W27 — A week without big news but with nagging problems. Perhaps the most visible event is Moreno’s disruptive behaviour at the July 4 reception of Washington’s departing envoy Vilma Martínez (who sums up Argentina as “complicated”). Meanwhile Moreno’s price freeze runs into snags, especially a wheat shortage. A train strike causes commuter chaos — the midyear bonus is given as the cause but Randazzo suspects a backlash to increased surveillance following the June 13 crash. Moyano presses the income tax floor as an issue, prompting CFK to complain about his “extortion.” Meanwhile in the background Massa is picking up labour support all the time.

W28 — Massa makes a major strategic shift, moving away from the middle ground to much stronger criticism of inflation and a third CFK term, thus squeezing out De Narváez as the main dissident Peronist. CFK (still with 37 percent approval ratings in Buenos Aires province) tries to defuse Massa by saying that she is “too tired” to continue beyond 2015 while Sicoli tries to move into the room left by Massa downplaying his original “continuity with change” message. Courts continue to harass the government — an arrest warrant is issued for former transport secretary Ricardo Jaime, bad timing just a month before the primaries, and Moreno is summoned over fining independent inflation estimates.

W29 — Chevron reaches a deal to join YPF in exploiting the “world-class” Vaca Muerta shale with an initial investment of 1.2 billion dollars. This transforms the oil debate, simultaneously depriving the government of any opportunity to indulge in nationalist rhetoric and the opposition of criticizing its isolationism. As if Chevron were not enough to convey the impression of a CFK administration tilting right, human rights groups lodge charges of Milani’s involvement in crimes against humanity in La Rioja and Tucumán during the 1976-83 dictatorship. Meanwhile CFK avoids the 19th anniversary of the AMIA attack by visiting Colombia. Jaime stays on the run until the arrest warrant against him is quashed. The Massa campaign edges back to a more centrist position of “post-Kirchnerism.”

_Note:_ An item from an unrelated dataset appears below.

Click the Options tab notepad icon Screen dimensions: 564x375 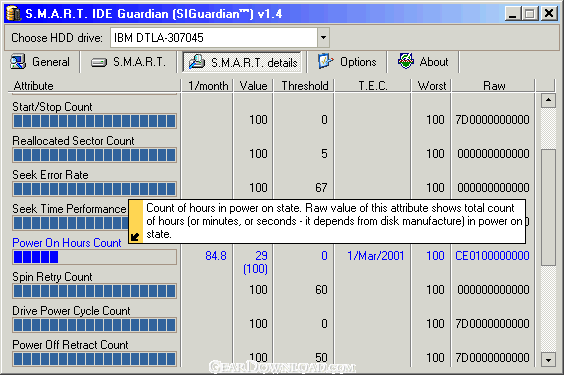coord(326,61)
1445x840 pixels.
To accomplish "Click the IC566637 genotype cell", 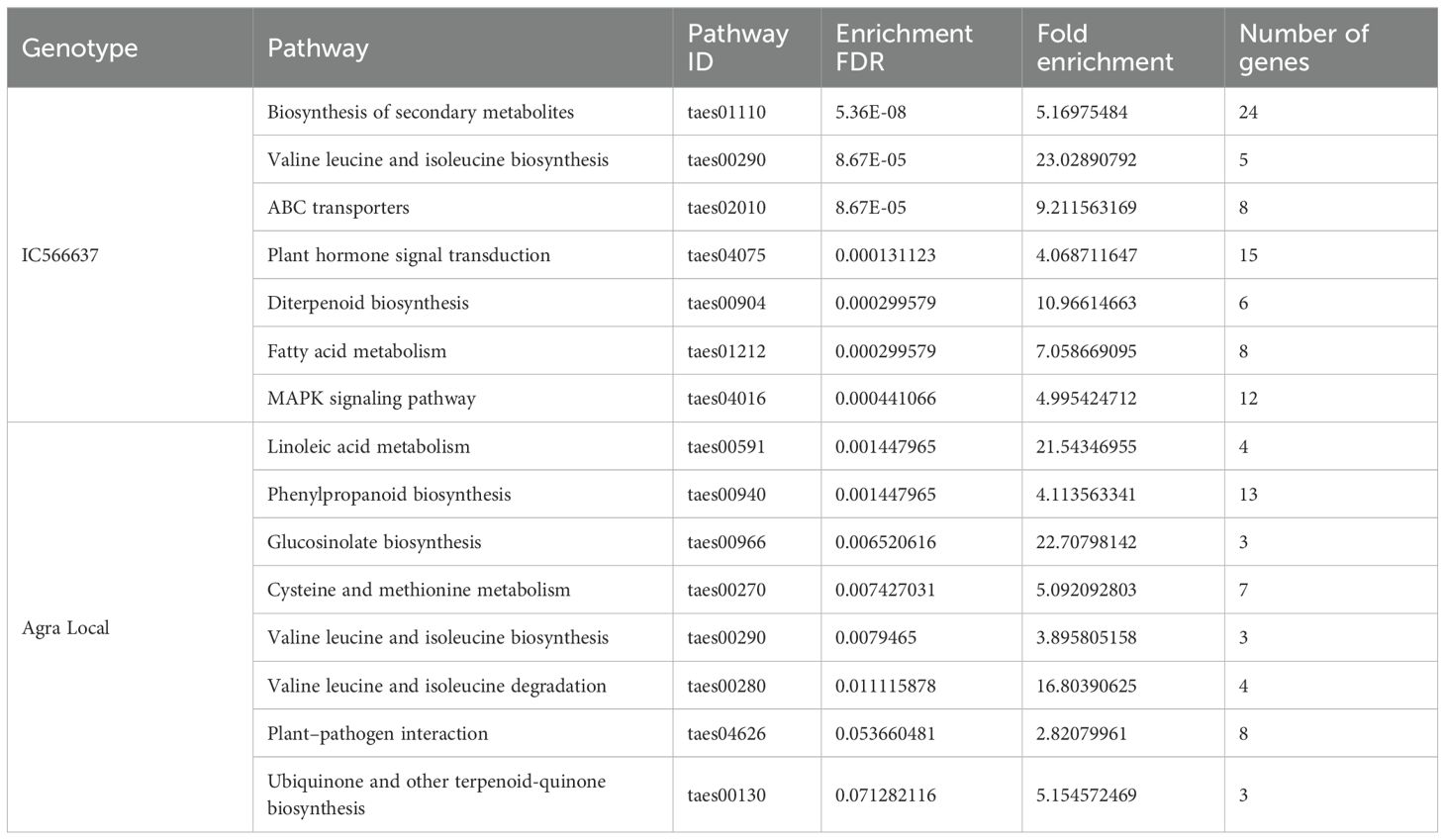I will point(60,255).
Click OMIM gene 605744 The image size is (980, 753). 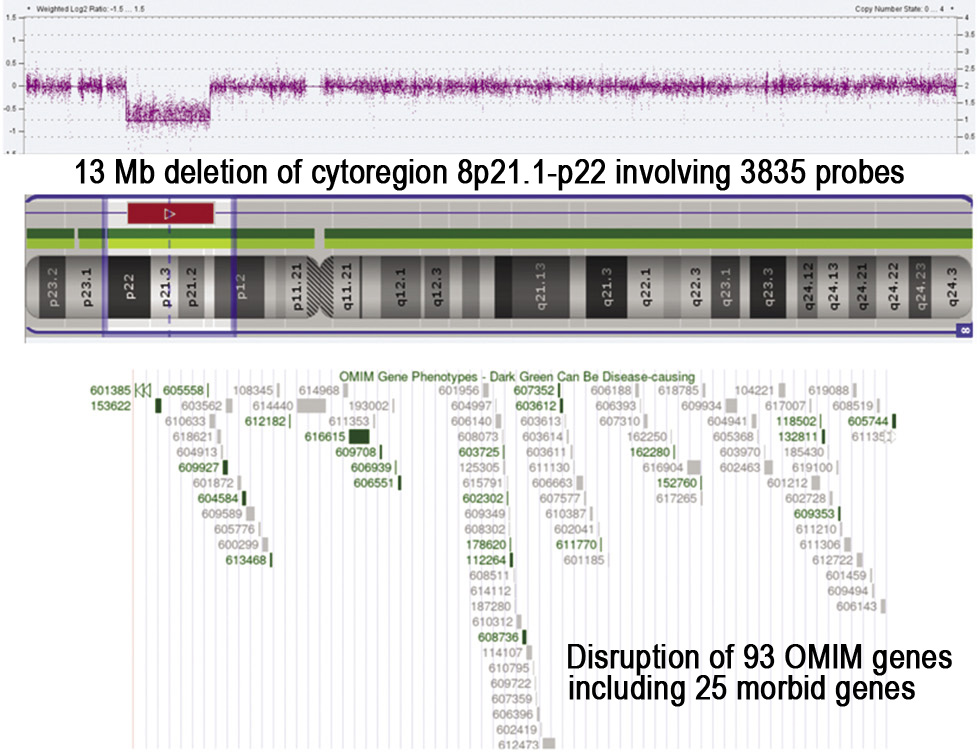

W30 — With the help of CFK and Scioli in a quiet campaign, Insaurralde starts catching up on Massa, who tones down his criticisms yet further, saying that the current situation cannot be compared with the crises of 1982, 1989 or 2001. CFK’s help extends beyond the verbal to hike the minimum wage 25 percent and declare the midyear bonus tax-exempt. The prestigious CELS puts a further spanner into Milani’s works by confirming human rights charges while his personal fortune starts becoming an issue and his promotion by the Senate has to be postponed until December — CFK opposes any “public lynching” but her choice of Army commander already seems a serious miscalculation. Macri launches his Metrobus. Abroad the new global superstar Pope Francis meets with CFK (who has Insaurralde in tow) at the Catholic world youth congress in Rio de Janeiro, Gerardo Martino becomes Barcelona soccer coach and the British Royal Family has its first great-grandson — “Boy George.”